There’s nothing quite like an Olympic gold medal to catapult an athlete into the limelight. Just ask Alicia Quirk.
For her part in the Australian Pearls’ unforgettable success at the 2016 Rio Games, Quirk secured her place on the nation’s sporting honour roll, and soon discovered how such an accomplishment translates off the field.
“The opportunities were endless, and it was really exciting,” Quirk recalls.
“Everyone was really keen to be on board with the women's game and the brand that we'd created for ourselves.
“There was interest from agents, there were corporate speaking opportunities, there were sponsorship opportunities – all those kinds of things. But a lot of it was very hard to navigate because we were so busy.”
Although many assumed the closing ceremony would mark the end of the Pearls’ commitments until Tokyo 2020, the team had just three weeks off before resuming full-time training. Such is the growth of the women’s game.

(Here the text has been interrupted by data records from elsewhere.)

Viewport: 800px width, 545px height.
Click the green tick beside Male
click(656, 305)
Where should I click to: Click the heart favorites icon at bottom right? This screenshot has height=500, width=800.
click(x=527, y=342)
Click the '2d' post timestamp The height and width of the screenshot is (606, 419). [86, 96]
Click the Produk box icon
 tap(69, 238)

It is progress like this that has led to this week’s launch of the Minerva Network – a mentor program aimed at helping elite sportswomen leverage commercial opportunities and broaden off-field prospects.
Quirk, a Minerva Network foundation athlete, says the program has already reaped rewards.

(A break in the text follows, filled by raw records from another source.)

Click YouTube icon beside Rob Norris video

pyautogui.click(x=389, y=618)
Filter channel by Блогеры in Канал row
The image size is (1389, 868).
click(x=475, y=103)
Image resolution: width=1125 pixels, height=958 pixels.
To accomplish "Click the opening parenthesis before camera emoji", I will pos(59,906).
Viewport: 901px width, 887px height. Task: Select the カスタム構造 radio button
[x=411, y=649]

“Even in the short time I have been involved, the Network has provided experience you just couldn’t buy,” she says.
“Understanding and negotiating contracts, leadership advice, networking opportunities…and how to navigate all this while staying true to what people love about female athletes.
“It’s about women empowering women, which is such a great philosophy.”
Although she has benefitted from meeting a number of the Minerva mentors, Quirk is officially teamed with the Network’s chair and co-founder, Christine McLoughlin.
The pair was bound to connect eventually with both hailing from Wagga Wagga, the ‘City of Good Sports’.
The two families were already friends, but Quirk only met McLoughlin recently. On the persistent advice of McLoughlin’s father, whom she used to serve at Wagga’s RSL club, Quirk reached out to the Venues NSW Board Director for professional guidance.
The resulting partnership, as well as McLoughlin’s connections with other elite sportswomen such as cricketers Rachael Haynes and Alyssa Healy, marked Minerva’s informal beginnings.
McLoughlin says Minerva will help its athletes understand their true value.
“Some of these athletes are still learning what questions they should ask and what expectations they can have,” she says.
“They’re so excited to have made it on the main stage, they feel like have to be grateful to be there. But it's not unreasonable to be paid for things and it’s not unreasonable to be looked after.”
It seems some codes might be coming to terms with the value of their elite women, too. In January, Rugby Australia and the Rugby Union Players’ Association announced a new collective bargaining agreement, which included pay parity between the men’s and women’s squads (base salary) as well as a landmark Pregnancy Policy.
“There's been a massive leap in a short amount of time,” says Quirk. “Girls are being thrown into the spotlight, which they've been wanting for so long, but they've never really had.
“Minerva's a really great avenue to for proper guidance and respect, and to help us navigate the space in really positive way.”